>> START Given passage

A taste of sweet and sour

by Emily Hsiao, Online Managing Editor
While sweet and sour chicken may not have actually been a true, traditional Chinese dish, it is now a staple of Chinese restaurant menus in America. The dish's placement on the menu is well-deserved, as everyone enjoys the taste of fried chicken covered in the tangy sweet and sour sauce that makes it so popular. But for those who cannot afford ordering Chinese takeout every night, here is an alternative: learn to make your own! Apart from saving money on pricey Chinese restaurant food, homemade sweet and sour chicken will also probably be healthier as well. And if sweet and sour sauce is not the right taste for you, you can always invent your own sauce!


Sweet and sour chicken

Prep time is about 60 minutes. Makes about four servings.

Kitchenware:
- 1 deep fry pan

- 1 cutting board

- 1 knife

- small bowls

- spoons

- measuring cups


Ingredients:
- 1 lb of boneless chicken breast

- 3 tablespoons flour

- 2 tablespoons corn starch

- 2 teaspoons sugar

- 2 tablespoons ketchup

- 1/3 teaspoon salt

-1 teaspoon cooking wine

- cooking oil

- water


Preparation:

1. Cut the chicken into one-square-inch pieces on a cutting board. Each piece should be about a half-inch thick.

2. Mix together one teaspoon of cooking wine and 1/3 teaspoon of salt.

3. Marinate the chicken in the mixture and let it soak for 10 to 20 minutes.

4. While the chicken is marinating, mix together two tablespoons of flour and one tablespoon of corn starch.

5. Then, after the chicken is done soaking, cover each piece with the flour and starch that has been evenly mixed.

6. Place the frying pan on the stove and pour enough oil so that the chicken will be just about covered with oil when placed in the pan. The amount of oil will vary depending on the size of the pan.

7. Heat the oil on the stove and wait for it to become hot enough. One way to test it is to try placing a piece of chicken into the oil. If the oil begins to sputter, it is a sign that the oil is hot enough.

>> END Given passage

## Request 1
According to the sweet and sour chicken recipe, how long should the chicken soak in the marinade?
## Request 2
Pick up the sweet and sour chicken recipe after its final numbered step and write the steps that follow.

>> START Source excerpt

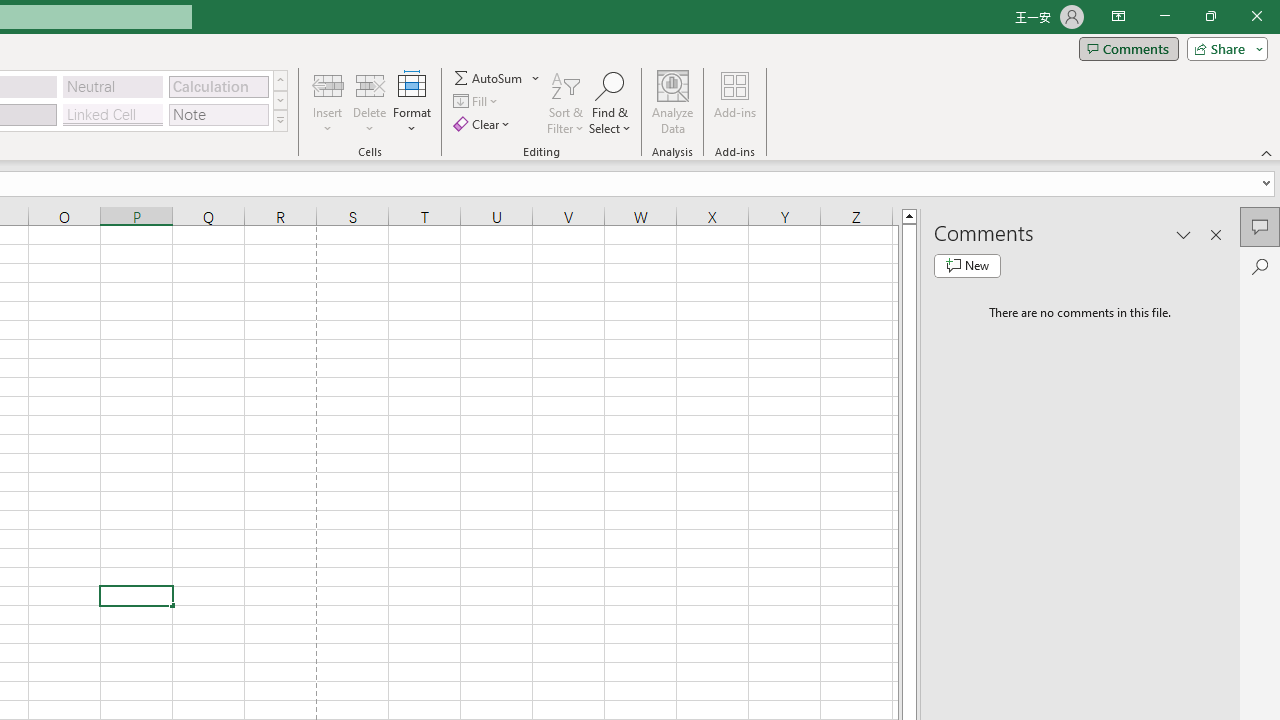 This screenshot has width=1280, height=720. Describe the element at coordinates (1164, 16) in the screenshot. I see `'Minimize'` at that location.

>> END Source excerpt

## Task output 1
10 to 20 minutes.

## Task output 2
8. At the same time, mix together another tablespoon of flour and half a tablespoon of corn starch. Add water and mix until the solution is free of lumps.

9. Once the oil is hot enough, begin to dip the chicken, which should already be covered in dry powder, into the wet flour and starch. Then place it into the oil to let it fry. The wet flour and starch is to ensure that the mixture will not fall off when fried.

10. Remember to turn the pieces of chicken over so that each side is fried evenly. Be careful of the splattering oil as well. Once the piece has been fried to a crispy yellowish-orange color, take it out onto a plate.

11. After all the chicken has been fried, clean out any remaining oil from the pan. Then, add about one teaspoon of oil, two tablespoons of ketchup and two tablespoons of sugar into the still-hot pan. You may need to turn the heat back on if the pan is not hot enough.

12. Stir and wait for the mixture to start heating. At the same time, mix together a one teaspoon of corn starch and two teaspoons of water.

13. Once the mixture has become hot, add the corn starch and water mixture.

14. Mix the sauce and begin dipping each piece of fried chicken into the pan and allow the sauce to stick to the piece before taking it back out.

15. Enjoy!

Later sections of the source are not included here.